--- Instructions to follow ---
Exactly the lines from the one with "Open Z - Corporate" through the final line of the entries, and nothing else, should appear in the answer; no pictures go in it.

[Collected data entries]
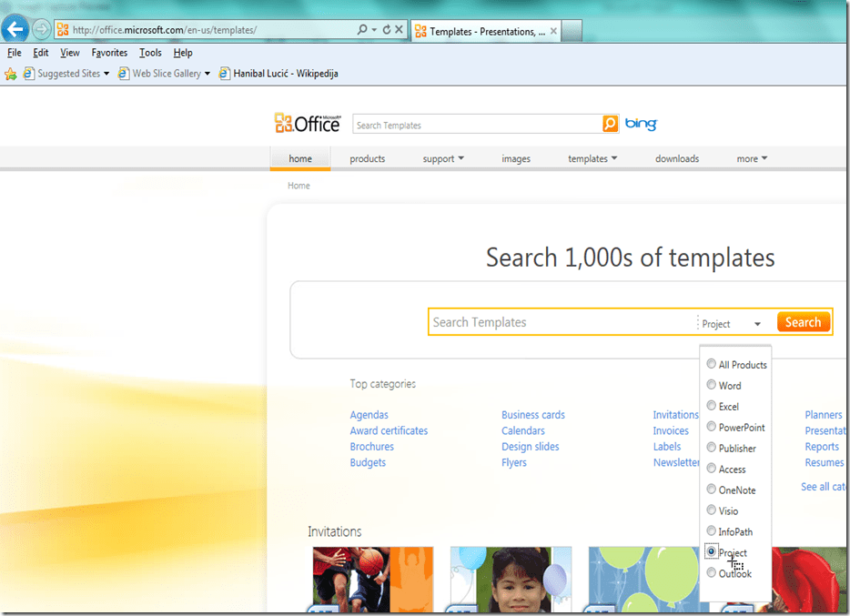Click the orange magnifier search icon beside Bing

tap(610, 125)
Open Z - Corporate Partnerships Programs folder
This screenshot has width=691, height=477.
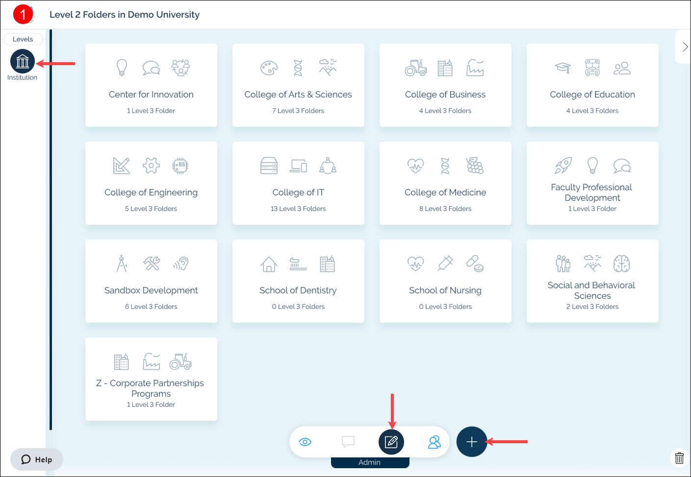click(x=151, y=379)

--- Exercise answer ---
Open Z - Corporate Partnerships Programs folder
This screenshot has width=691, height=477.
click(x=151, y=379)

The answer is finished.